╭─ Source material

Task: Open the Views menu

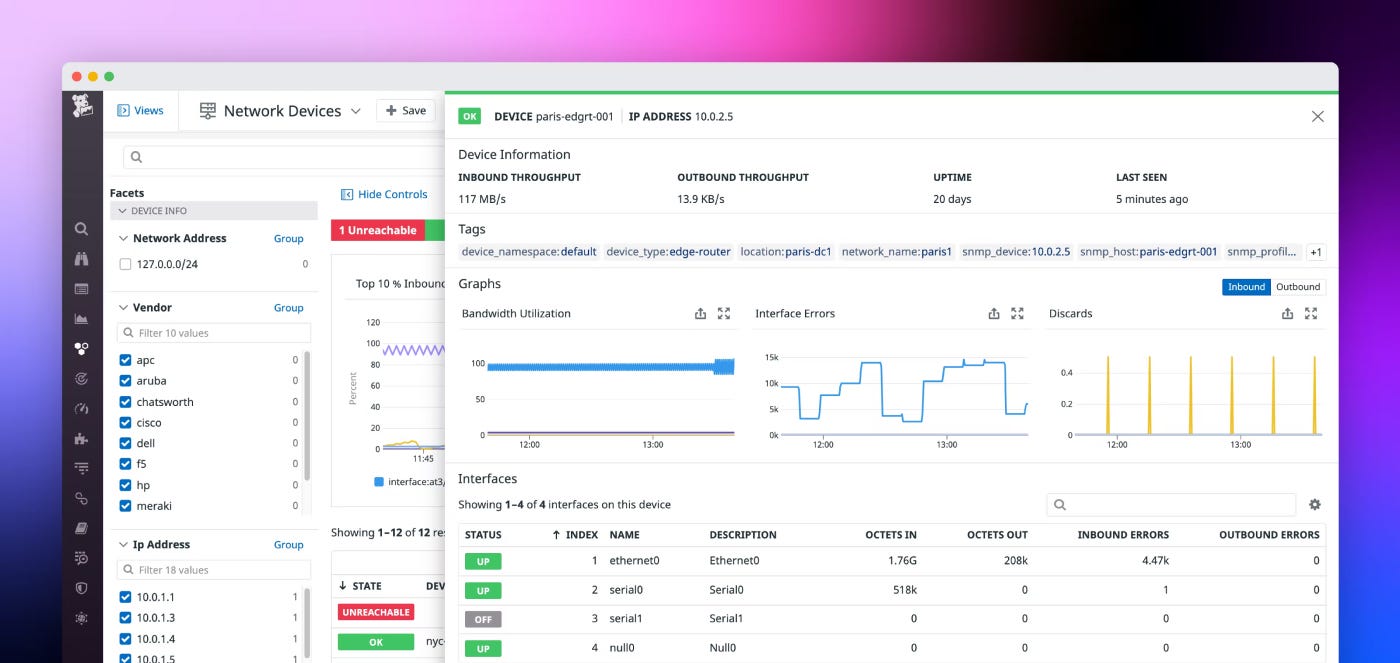Action: coord(140,110)
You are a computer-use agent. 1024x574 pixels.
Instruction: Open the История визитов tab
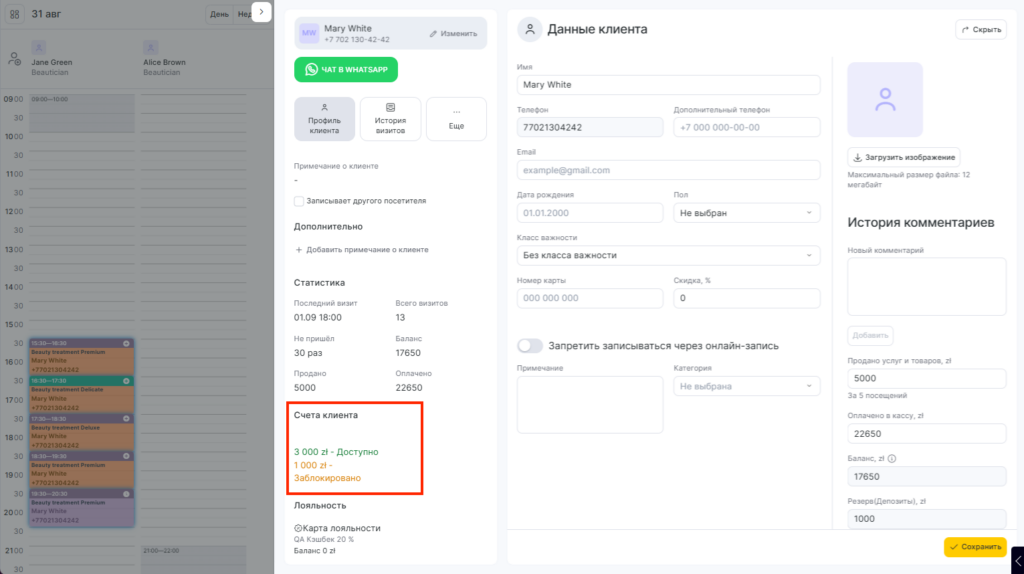pos(391,119)
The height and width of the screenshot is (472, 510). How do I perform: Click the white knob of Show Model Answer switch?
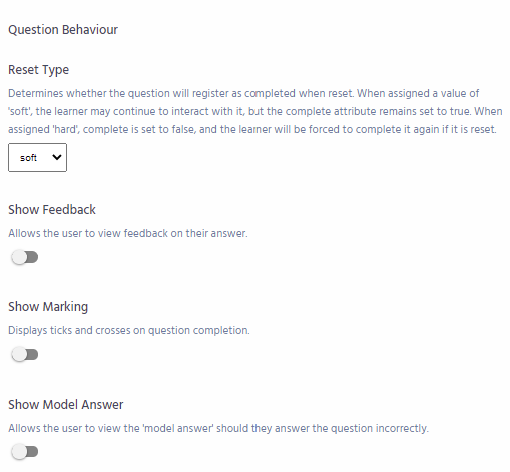point(19,452)

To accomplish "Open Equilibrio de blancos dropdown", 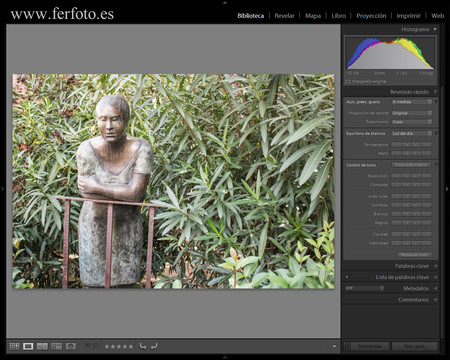I will (x=412, y=133).
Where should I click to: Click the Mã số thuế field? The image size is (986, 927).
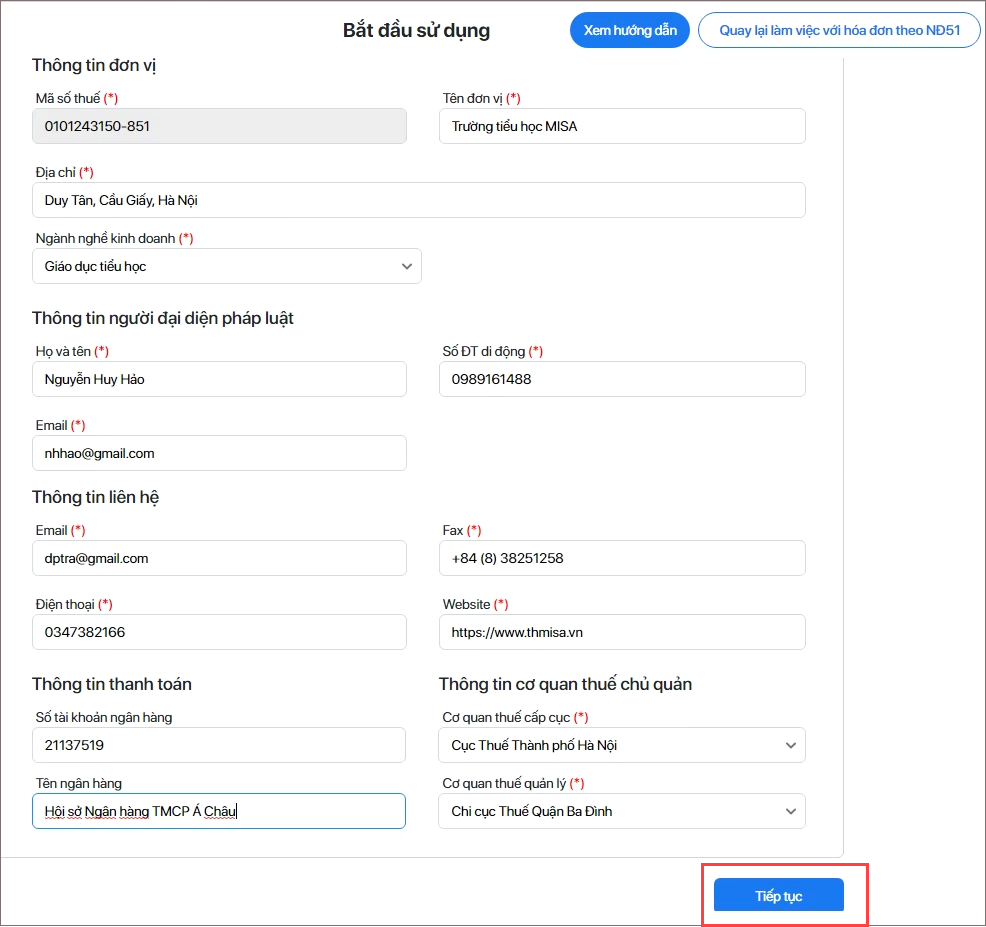[219, 127]
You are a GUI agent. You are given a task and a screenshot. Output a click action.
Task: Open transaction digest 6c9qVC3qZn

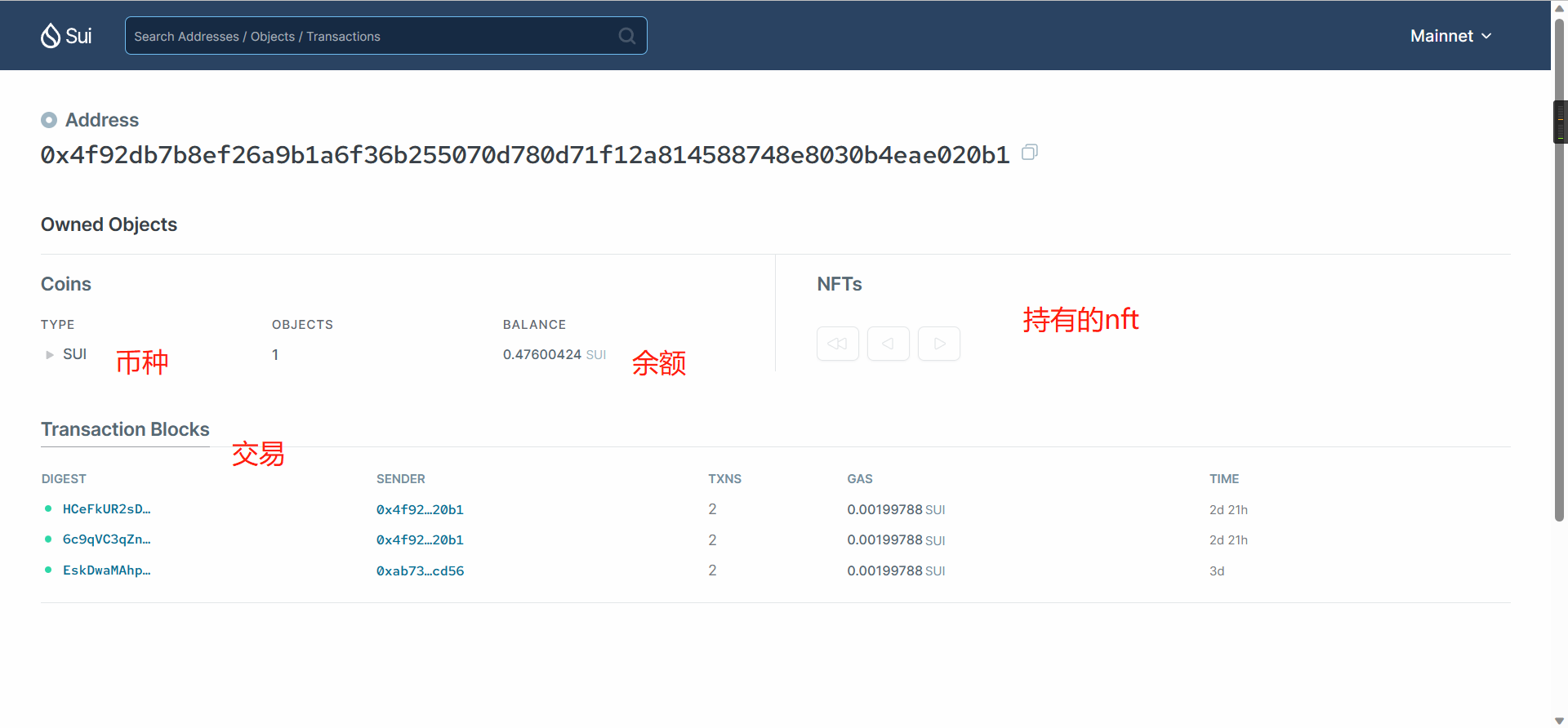click(x=106, y=539)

╰─

--- Exercise goal ---
Task for the records above: copy every line in which the word "agent" occurs.

--- Solution to the exercise ---
You are a computer-use agent. 1024x574 pixels.
You are a GUI agent. You are given a task and a screenshot. Output a click action.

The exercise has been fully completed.